This is a cool feature both for aesthetics and strategy, but in Freelancer's case it required ships with predefined sections and joints where the sections could break off. Cornflakes has a point in that if we wanted to achieve this procedurally, there would need to be some kind of voxel system that could determine how to break the ship into chunks.
But making it so that shield, gun, and thruster hardpoints (and similar mounts) are all exposed (and thus, the things attached to them are exposed) would be more interesting than
critical existence failure at zero hit points.
I'm wondering if you guys are thinking about semi-realistically modeling ships: form follows function, where each kind of component produces a certain distinctive visual section of a ship.
With two exceptions, I'm not making that assumption.
What I'm thinking is that, except for guns and engines, ships visually are just all hull structure. As a pilot, you can see the internal systems of your ship
schematically, and their status (which affects performance). And as an enemy pilot, you have access (only notional if you're an NPC pilot) to a bit of UI that -- depending on the quality of your ship's targeting system -- shows you some or all of an enemy ship's components and the percentage chance of an attack on that target succeeding. (Not unlike V.A.T.S. from Fallout, I suppose, only without the magic pausing.)
For giving up some "realism" (code that has to figure out how to represent every kind of ship system with some external/visual greeble), you get a design that makes it easier to implement system-targeted damage. If ships are mostly just structure, and I succeed with a targeted attack that damages your scanner, the damageShip() function can just randomly pick part of the damaged ship and remove some structural bits. If it's your ship that's hit, you also see that system damage reflected in your ship schematic (which does not have to correspond exactly to what your ship looks like visually) and the basic ship-system UI elements.
Guns and engines are a little bit different in that these things are shown visually as external components. So "randomly damage some structure" wouldn't work for them; you'd really need to pick a weapon or engine and remove it from the ship (and maybe add some blast damage decals). That reduces the value of "internal components don't need external representations" somewhat.

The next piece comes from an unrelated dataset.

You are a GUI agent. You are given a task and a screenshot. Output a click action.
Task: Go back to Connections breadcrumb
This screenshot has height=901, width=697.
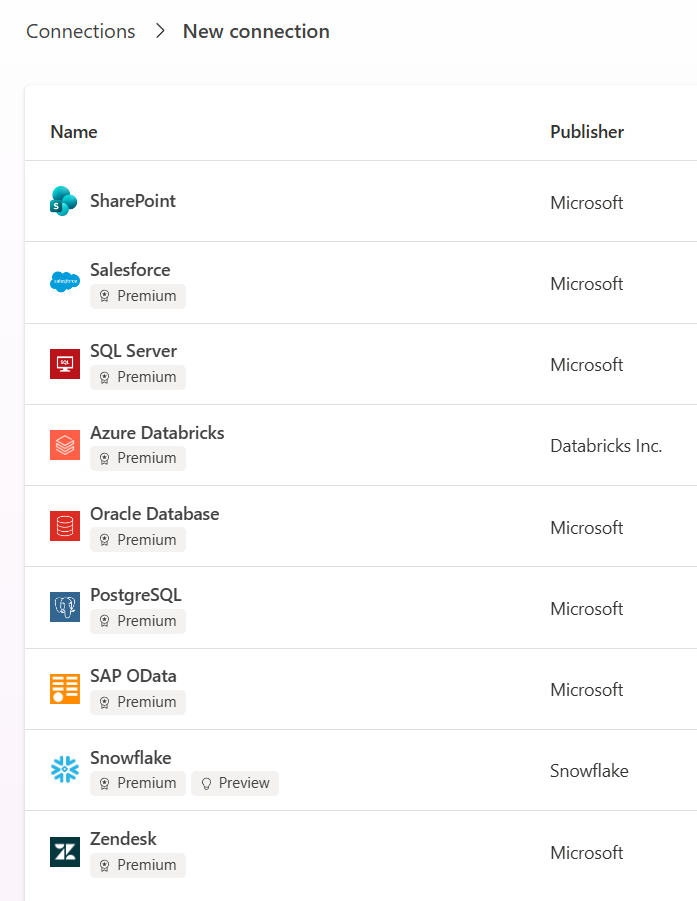pos(80,31)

Maybe not entirely, though.
I know this suggestion won't sit well with some folks, for whom abstracting away visual representations of internal systems is irrational, illogical, and Goes Too Far, Sir!
But there is an element of realism required here, and that is: in this real world where software development takes real time, are you willing to give up a little visual verisimilitude in order to get a cool gameplay feature such as targeted damage?
If not, then I think it's fair to suggest that it's incumbent on you to suggest how a requirement for visually fidelity can be implemented efficiently. I'm saying I don't think that's necessary, but I'm open to being persuaded otherwise.